Подруги лениво прислушивались к разговору. Могли бы вмешаться, Дормаус – напомнить какие-нибудь факты, а Девочка-Скерцо – рубануть что-нибудь кровожадное, типа «создать вокруг Чечни санитарную зону и выселить туда всех, кто жаждет переговоров». Но девчонкам было как-то неохота и не до того. Сначала они изучали друг у друга бижутерию и «фенечки», Ирма дарила подарки Соне и просила Кракозябрика показать, что смастерила-сотворила для неё. Потом говорили про Белоруссию. Юра с Данилой к этому времени уже перебрались в комнату – допивать коньяк и слушать офицерские песни всех эпох.
Девчат такой фон вполне устраивал. Хотя от некоторых песен хотелось плакать, а от других – ещё и драться.
– Вот не останется настоящих мужчин – тогда драться придётся нам, – сказала Девочка-Скерцо очень серьёзно.

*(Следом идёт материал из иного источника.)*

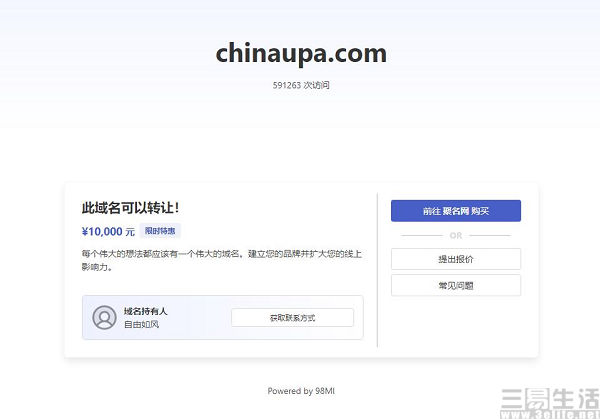Click the 限时特惠 limited-time badge
600x419 pixels.
coord(160,231)
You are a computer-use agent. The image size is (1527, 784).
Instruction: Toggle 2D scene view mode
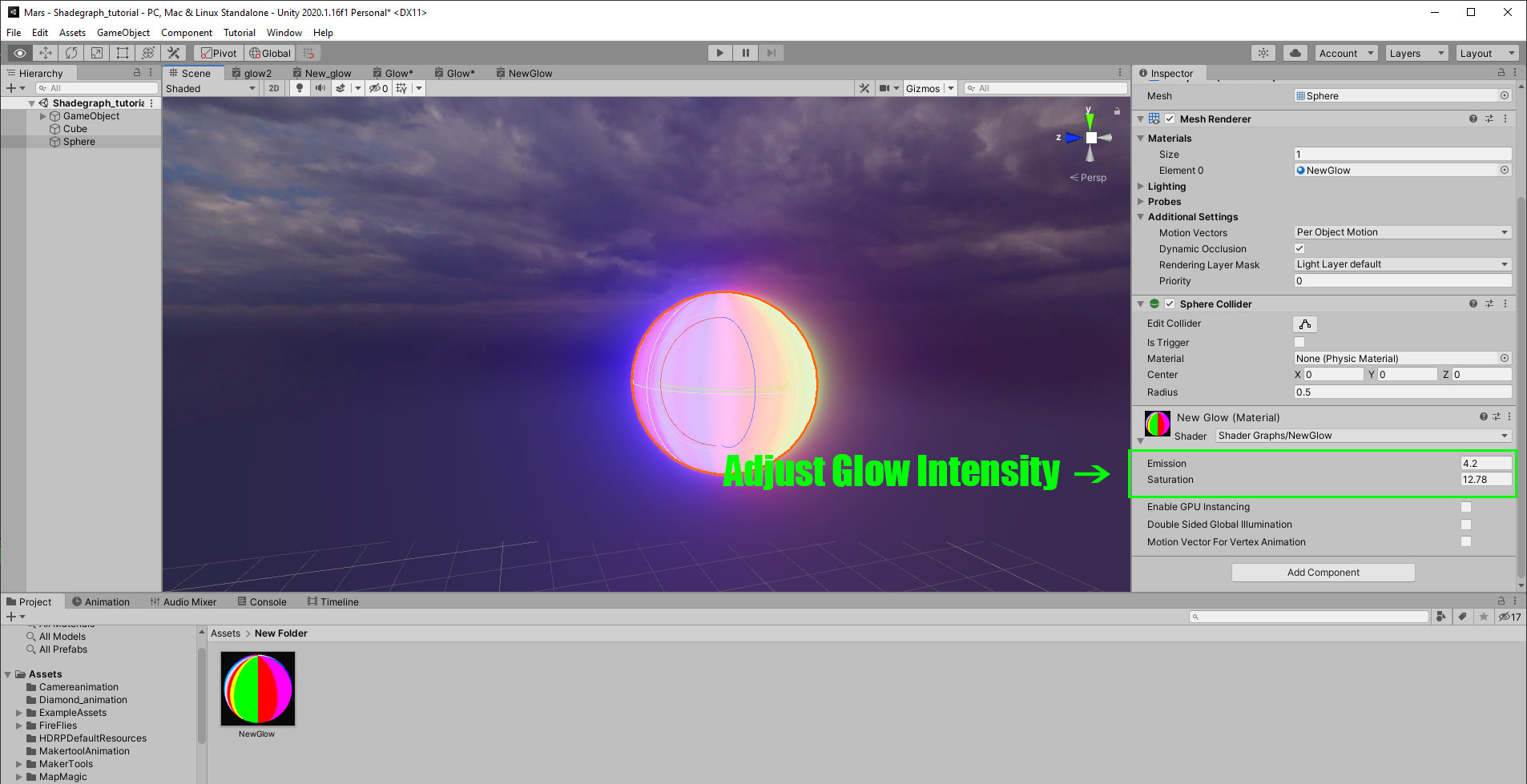274,88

– Тебе легко говорить, – покачала головой Лида, – у тебя детей нету! И вообще забавно – я не в упрёк, просто удивляюсь: Ирм, у тебя и ник такой лиричный, и одеваешься ты чуть ли не под хиппи – а взгляды у тебя отнюдь не мирные и не пацифистские…

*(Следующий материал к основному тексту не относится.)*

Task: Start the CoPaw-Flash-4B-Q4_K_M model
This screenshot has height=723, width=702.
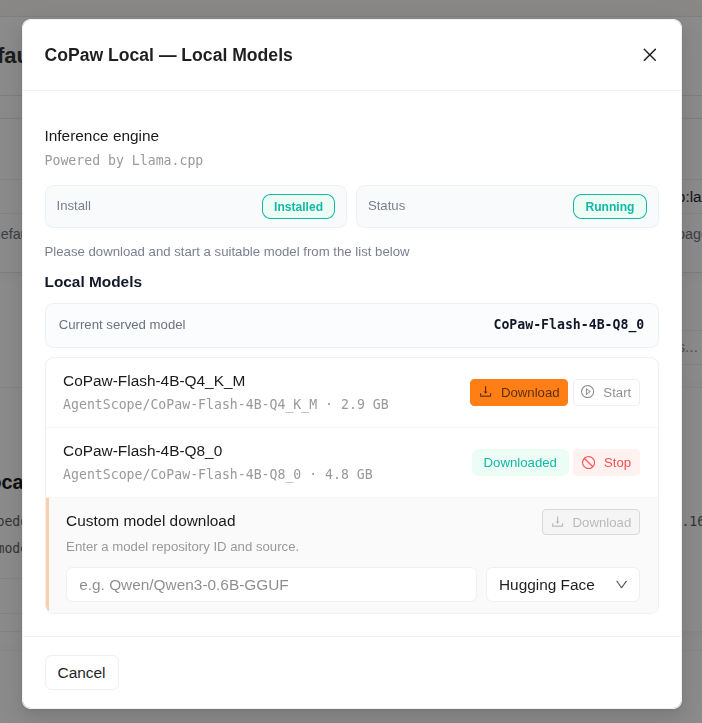Action: coord(606,393)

– Ну, по поводу стиля – частично это маскировка, частично мне просто это нравится, очень многое можно сделать своими руками. По поводу ника – ведь в одноимённой песне Девочка-Скерцо едва с собой не покончила от того, что не могла найти ответов на вопросы… Да у меня и запасной ник есть – Ёж с гранатой!
Дормаус сложилась пополам от хохота и насилу выговорила:
– Какая прелесть! Я так тоже хочу!
– Да ты у нас терпимая, не то что я… Я вон как тресковую печёнку вижу – так и хочу эту самую гранату под рукой иметь. Тут всё пытался тоже меня про Белоруссию выспрашивать… Он того не понимает, что страна у нас маленькая, и организовывать всё намного легче.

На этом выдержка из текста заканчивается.